Originariamente Scritto da
Adalberto
“Chi Vespa mangia la mela.”
Forse a quei tempi qualcuno di voi era adolescente come me e ricorda lo sconcertante ma eccitante richiamo subliminale alla sessualità condito con un filo di irriverenze religiosa fattasi pubblicità.
Mezzo secolo dopo, in un epoca di più diffusa liberazione sessuale il “Se non ti lecchi le dita godi solo a metà” tocca direttamente una delle infelicità dei sensi più diffuse.
“Dove c’è Barilla, c’è casa.” Un messaggio di conforto per chi ce l’ha (e anche per chi ci sta scomodamente dentro) e per chi ne è privo ma aspira a costruirsene una seguendo le sue più autentiche aspirazioni (finché non tenteranno di osteggiarle) o quelle del facile prêt-à-porter Mulino Bianco.
Intendo dire che la pubblicità non è ne buona né cattiva.
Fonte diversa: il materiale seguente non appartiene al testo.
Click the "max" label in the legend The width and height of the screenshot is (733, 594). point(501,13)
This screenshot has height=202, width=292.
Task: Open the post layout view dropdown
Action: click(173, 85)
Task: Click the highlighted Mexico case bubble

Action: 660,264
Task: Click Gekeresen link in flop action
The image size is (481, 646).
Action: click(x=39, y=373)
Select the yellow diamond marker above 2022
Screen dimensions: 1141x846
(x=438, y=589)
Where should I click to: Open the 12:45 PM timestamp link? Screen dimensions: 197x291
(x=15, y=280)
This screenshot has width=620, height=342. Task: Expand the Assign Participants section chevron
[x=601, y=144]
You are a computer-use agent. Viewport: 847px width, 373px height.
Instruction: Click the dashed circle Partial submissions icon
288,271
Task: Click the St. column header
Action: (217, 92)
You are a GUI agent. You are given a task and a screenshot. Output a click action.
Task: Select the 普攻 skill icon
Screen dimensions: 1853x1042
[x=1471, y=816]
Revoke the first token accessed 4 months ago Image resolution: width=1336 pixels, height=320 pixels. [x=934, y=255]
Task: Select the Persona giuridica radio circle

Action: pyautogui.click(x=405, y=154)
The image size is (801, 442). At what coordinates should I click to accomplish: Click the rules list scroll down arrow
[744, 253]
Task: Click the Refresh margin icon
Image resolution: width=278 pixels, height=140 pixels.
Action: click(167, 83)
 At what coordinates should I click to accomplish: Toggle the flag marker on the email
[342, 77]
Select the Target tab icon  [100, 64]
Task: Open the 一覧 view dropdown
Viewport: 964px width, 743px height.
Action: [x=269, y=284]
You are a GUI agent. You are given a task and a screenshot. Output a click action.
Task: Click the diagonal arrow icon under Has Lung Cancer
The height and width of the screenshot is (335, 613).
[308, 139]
Anzi, la vedrei anche come un’arte, una musa moderna che con maggiore o minore delicatezza tocca ambiguamente – come le antiche divinità - quello che siamo e in tal senso ci ispira. Siamo comunque tutti esserei fragili e passibili di infelicità periodiche su tutti i temi della vita: sesso, socialità, status social, ma non ricordo se queste siano le 3 esse canoniche della comunicaziome. Ma i temi sono tanti fino a toccare anche la religione evocata dalla mela biblica di cui parlavo all’inizio: sono imìnnumerevoli gli spot televisivi che presentano suore o frati, declassati come testimonial.
Bisogni indotti dalle campagne pubblicitarie?
A prima vista sembra proprio così, essendo noi abituati a dare risposte semplici a problemi complessi. Ma al posto di soffermarmi su questo dito, oserei guardare oltre e riflettere su quanto in realtà siano indotte le culture, gli immaginari e i preconcetti in cui siamo allevati, in cui viviamo.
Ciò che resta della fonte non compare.